Here, we have profiled the abovementioned ETFs:    

iShares U.S. Oil Equipment & Services ETF (IEZ - Free Report) – Up 12.8%

iShares U.S. Oil Equipment & Services ETF offers exposure to U.S. companies that provide equipment and services for oil exploration and extraction. It follows the Dow Jones U.S. Select Oil Equipment & Services Index, holding 31 stocks in its basket (read: ETF Strategies to Play Hot Inflation Data).

iShares U.S. Oil Equipment & Services ETF has amassed $289.3 million in its asset base while charging 40 bps in fees per year from investors. It trades in a volume of 309,000 shares a day on average and has a Zacks ETF Rank #3 with a High risk outlook.

iShares U.S. Oil & Gas Exploration & Production ETF (IEO - Free Report) – Up 12.8%

iShares U.S. Oil & Gas Exploration & Production ETF provides exposure to U.S. companies that are engaged in the exploration, production and distribution of oil and gas. It tracks the Dow Jones U.S. Select Oil Exploration & Production Index and holds 47 stocks in its basket.

iShares U.S. Oil & Gas Exploration & Production ETF has an AUM of $759.6 million and trades in an average daily volume of 117,000 shares. The fund charges 40 bps in fees per year and has a Zacks ETF Rank #4 (Sell) with a High risk outlook.

Texas Capital Texas Oil Index ETF (OILT - Free Report) – Up 12.3%

Texas Capital Texas Oil Index ETF provides exposure to companies that extract oil and gas within Texas by tracking the Alerian Texas Weighted Oil and Gas Index. It holds 36 stocks in its basket, with a moderate concentration in the top firms.

Texas Capital Texas Oil Index ETF has accumulated $13.9 million in its asset base since its inception in December. It charges 35 bps in annual fees and trades in an average daily volume of 1,000 shares.

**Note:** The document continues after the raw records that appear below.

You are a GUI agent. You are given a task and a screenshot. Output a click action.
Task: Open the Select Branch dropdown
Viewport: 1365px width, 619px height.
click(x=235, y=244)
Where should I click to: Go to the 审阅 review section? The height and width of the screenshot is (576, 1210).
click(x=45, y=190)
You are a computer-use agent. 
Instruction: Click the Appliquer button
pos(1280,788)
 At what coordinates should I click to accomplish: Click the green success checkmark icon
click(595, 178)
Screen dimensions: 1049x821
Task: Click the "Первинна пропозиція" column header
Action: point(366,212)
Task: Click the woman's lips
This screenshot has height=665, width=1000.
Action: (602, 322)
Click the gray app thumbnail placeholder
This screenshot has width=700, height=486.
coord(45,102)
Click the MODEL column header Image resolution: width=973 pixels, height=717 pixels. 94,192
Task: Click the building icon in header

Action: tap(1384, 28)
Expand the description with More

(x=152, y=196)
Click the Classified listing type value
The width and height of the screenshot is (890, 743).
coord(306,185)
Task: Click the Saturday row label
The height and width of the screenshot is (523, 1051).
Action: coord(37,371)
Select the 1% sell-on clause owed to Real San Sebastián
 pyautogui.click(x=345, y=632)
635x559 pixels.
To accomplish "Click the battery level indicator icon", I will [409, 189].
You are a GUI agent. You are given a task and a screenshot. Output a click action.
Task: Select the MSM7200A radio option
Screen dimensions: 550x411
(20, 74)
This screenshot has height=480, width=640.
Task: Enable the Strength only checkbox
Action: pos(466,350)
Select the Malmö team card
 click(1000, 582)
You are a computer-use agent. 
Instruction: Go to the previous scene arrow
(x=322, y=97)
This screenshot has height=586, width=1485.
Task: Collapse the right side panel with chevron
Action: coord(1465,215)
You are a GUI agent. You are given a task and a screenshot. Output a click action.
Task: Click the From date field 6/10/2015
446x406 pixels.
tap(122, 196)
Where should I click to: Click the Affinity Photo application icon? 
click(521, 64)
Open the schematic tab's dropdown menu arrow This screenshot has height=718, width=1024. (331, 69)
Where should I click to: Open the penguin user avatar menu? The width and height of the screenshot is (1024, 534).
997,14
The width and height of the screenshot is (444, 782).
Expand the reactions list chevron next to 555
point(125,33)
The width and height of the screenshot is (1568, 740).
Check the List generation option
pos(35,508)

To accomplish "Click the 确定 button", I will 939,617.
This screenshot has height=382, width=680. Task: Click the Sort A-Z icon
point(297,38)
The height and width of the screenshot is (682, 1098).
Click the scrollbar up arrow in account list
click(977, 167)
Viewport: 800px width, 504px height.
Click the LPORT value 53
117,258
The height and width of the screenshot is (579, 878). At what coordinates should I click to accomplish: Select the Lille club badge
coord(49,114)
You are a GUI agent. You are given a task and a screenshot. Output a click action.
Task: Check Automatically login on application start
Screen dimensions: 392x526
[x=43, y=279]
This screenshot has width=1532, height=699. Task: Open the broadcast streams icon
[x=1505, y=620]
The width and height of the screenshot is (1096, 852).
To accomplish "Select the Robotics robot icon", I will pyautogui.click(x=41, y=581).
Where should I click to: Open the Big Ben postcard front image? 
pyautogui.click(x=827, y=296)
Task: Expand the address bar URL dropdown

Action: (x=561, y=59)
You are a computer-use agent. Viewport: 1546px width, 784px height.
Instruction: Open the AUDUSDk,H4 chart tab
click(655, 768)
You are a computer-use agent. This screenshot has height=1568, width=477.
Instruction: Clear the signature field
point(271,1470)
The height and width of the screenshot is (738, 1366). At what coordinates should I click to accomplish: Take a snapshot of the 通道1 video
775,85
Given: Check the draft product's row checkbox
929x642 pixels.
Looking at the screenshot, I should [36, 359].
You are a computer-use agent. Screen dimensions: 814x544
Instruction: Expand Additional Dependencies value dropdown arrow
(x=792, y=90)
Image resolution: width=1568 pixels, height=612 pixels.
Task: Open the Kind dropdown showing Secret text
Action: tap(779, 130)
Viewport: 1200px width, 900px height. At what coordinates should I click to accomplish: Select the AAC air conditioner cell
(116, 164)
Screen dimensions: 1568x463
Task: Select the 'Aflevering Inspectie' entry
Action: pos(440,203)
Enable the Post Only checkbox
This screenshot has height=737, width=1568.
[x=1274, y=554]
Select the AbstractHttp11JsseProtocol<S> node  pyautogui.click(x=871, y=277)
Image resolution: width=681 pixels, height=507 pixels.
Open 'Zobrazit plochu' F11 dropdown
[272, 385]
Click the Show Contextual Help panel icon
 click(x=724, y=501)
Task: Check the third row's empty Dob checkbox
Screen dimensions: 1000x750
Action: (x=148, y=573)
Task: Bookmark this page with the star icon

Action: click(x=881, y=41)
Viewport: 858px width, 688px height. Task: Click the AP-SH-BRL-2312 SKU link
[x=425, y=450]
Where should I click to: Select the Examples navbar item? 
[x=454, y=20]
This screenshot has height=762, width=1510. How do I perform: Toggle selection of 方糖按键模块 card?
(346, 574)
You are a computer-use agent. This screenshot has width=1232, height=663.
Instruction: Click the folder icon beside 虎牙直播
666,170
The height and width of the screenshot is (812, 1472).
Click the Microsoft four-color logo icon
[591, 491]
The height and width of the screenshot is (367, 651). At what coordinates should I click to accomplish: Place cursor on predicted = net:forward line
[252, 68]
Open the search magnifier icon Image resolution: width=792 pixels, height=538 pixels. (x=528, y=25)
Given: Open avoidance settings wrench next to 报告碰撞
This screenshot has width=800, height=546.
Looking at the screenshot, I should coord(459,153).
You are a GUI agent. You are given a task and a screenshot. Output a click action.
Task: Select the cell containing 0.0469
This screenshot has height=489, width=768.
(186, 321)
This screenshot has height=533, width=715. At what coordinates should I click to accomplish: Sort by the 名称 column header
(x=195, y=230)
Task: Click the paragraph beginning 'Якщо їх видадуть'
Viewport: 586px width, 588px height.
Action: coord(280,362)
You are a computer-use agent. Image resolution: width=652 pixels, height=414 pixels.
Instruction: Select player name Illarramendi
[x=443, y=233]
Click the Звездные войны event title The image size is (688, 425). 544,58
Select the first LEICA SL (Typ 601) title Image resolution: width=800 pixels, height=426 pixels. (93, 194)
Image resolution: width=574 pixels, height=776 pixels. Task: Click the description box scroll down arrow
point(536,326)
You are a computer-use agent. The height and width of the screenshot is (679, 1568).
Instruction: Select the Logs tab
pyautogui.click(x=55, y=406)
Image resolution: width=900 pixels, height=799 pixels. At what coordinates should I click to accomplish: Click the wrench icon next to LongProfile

Invesco Energy Exploration & Production ETF (PXE - Free Report) – Up 12.2%

Invesco Energy Exploration & Production ETF follows the Dynamic Energy Exploration & Production Intellidex Index, which thoroughly evaluates companies involved in the exploration and production of natural resources used to produce energy based on a variety of investment merit criteria, including price momentum, earnings momentum, quality, management action and value.

Holding 32 stocks in its basket, Invesco Energy Exploration & Production ETF has amassed $146.8 million in its asset base and charges 60 bps in annual fees. It trades in a volume of 35,000 shares and has a Zacks ETF Rank #2 with a High risk outlook (read: Top-Ranked Energy ETFs to Ride the Rebound in Oil Prices).

VanEck Vectors Oil Services ETF (OIH - Free Report) – Up 11.9%

VanEck Vectors Oil Services ETF tracks the MVIS U.S. Listed Oil Services 25 Index, which offers exposure to companies involved in oil services to the upstream oil sector, including oil equipment, oil services or oil drilling. It holds 26 stocks in its basket, with double-digit concentration on the top three firms.

With an AUM of $2.2 billion, VanEck Vectors Oil Services ETF charges 35 bps in annual fees. The product trades in an average daily volume of 387,000 shares and has a Zacks ETF Rank #2 with a High risk outlook.